Chuck Tingle’s third horror novel, Lucky Day, will be published by Tor on August 12th, and you can preorder it now! I think it’s his best yet.
(Content warning: this spoiler-free review discusses bisexual erasure as it occurs in Lucky Day.)
In Lucky Day, we meet Vera, a young, Type-A Statistics professor. Her hair is so smooth, and her skirt is so smooth! And her book is coming out in a couple days, and her hot girlfriend loves her, and she is about to come out to her mother! Everything’s coming up Vera.
And then, right in the middle of a fraught discussion while her mother is telling her that bi people don’t exist, it begins to rain fish in Chicago. Vera’s mom dies a gory death, one of Vera’s friends is bashed to death by a crazed chimpanzee wielding a typewriter and dressed as Hamlet, and all around the world, nearly eight million people suffer similarly unlikely and grisly deaths on the same day. It becomes known as the Low-Probability Event (LPE).
Something like that changes the world. The story of Lucky Day picks up four years later, and Vera has retreated into feral ceiling-staring and ramen-eating; her relationship, her career, and her trust in any kind of predictability of the world shattered. Agent Layne of the Low-Probability Event Commission invades her solitude with a proposition: he wants Vera to help him investigate a company that seems somehow connected to the event that shook the world, the very company that Vera set out to expose as con artists in her book four years ago.
As it turns out, this is an interesting enough proposition to pry Vera off the sofa and into a series of unsettling adventures with some extremely bloody bits and a really satisfying eventual denouement.

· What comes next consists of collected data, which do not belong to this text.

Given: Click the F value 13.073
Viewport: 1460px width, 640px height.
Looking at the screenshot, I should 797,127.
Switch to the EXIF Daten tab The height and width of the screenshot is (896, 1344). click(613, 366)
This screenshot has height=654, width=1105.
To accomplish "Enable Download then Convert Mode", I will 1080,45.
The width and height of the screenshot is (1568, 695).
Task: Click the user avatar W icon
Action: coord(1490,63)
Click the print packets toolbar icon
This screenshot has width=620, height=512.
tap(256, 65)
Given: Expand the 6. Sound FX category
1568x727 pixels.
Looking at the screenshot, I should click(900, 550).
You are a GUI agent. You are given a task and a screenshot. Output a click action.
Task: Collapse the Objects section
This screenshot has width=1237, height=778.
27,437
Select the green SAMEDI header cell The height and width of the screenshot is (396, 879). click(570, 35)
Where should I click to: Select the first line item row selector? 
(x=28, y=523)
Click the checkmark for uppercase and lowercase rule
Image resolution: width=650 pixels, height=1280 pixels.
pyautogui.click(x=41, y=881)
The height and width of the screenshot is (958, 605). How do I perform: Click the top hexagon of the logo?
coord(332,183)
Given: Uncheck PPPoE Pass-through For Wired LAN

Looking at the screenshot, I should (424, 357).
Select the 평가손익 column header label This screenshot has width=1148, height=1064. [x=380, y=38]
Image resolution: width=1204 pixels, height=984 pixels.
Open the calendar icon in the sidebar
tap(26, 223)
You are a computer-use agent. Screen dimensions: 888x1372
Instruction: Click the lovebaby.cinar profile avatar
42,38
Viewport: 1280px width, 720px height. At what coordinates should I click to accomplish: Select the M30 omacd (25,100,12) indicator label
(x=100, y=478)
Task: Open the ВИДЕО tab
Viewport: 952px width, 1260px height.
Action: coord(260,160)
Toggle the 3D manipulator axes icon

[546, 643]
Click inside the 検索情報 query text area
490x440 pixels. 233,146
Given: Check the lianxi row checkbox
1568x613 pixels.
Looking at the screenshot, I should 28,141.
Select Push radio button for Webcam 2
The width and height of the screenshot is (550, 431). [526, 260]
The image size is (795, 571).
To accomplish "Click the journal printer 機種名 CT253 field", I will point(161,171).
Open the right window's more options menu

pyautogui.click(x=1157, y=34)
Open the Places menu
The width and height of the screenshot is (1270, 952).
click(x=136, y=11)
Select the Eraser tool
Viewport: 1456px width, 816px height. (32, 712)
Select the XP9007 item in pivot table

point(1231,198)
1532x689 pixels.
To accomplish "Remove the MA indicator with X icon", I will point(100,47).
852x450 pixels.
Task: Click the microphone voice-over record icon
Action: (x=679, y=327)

Olivie Blake’s blurb calls Lucky Day “an existential masterwork,” and I see where she’s coming from on that. On the existential front, the occurrence of shockingly unlikely events leads Vera to question reality. Like the scene in The Matrix when the kid bends the spoon with his mind, and since we know a spoon won’t do that, we must conclude there is no spoon. Or the scenes in Rosencrantz and Guildenstern are Dead, when they are flipping coins that only ever come up heads. Sure, that one is statistically possible, but it is so unlikely that after a while the characters begin to think that perhaps this is an indication that their world is not real.
Since Vera’s statistics have betrayed her, she decides her goal is nihilism, as believing in nothing seems less likely to disappoint her than believing in something that could go so catastrophically wrong as trusting people or probability. Also, the repeated insistence that she can’t be bi because “bisexuals don’t exist” happens right in her face as she, a bi person, is telling people she is bi. They can’t believe that, but they can believe a rain of fish? What is this world? While Vera tries for nihilism, it is by engaging with the world’s many horrors that she is able to better process what happened four years ago, as well as what is happening now.
After Tingle’s previous two horror novels, Camp Damascus and Bury Your Gays, I was excited to learn what neurodivergent queer protagonist and what wild worldbending scenario we’d encounter next, and Lucky Day delivers . I think Tingle gets better at plotting and pacing horror with each book.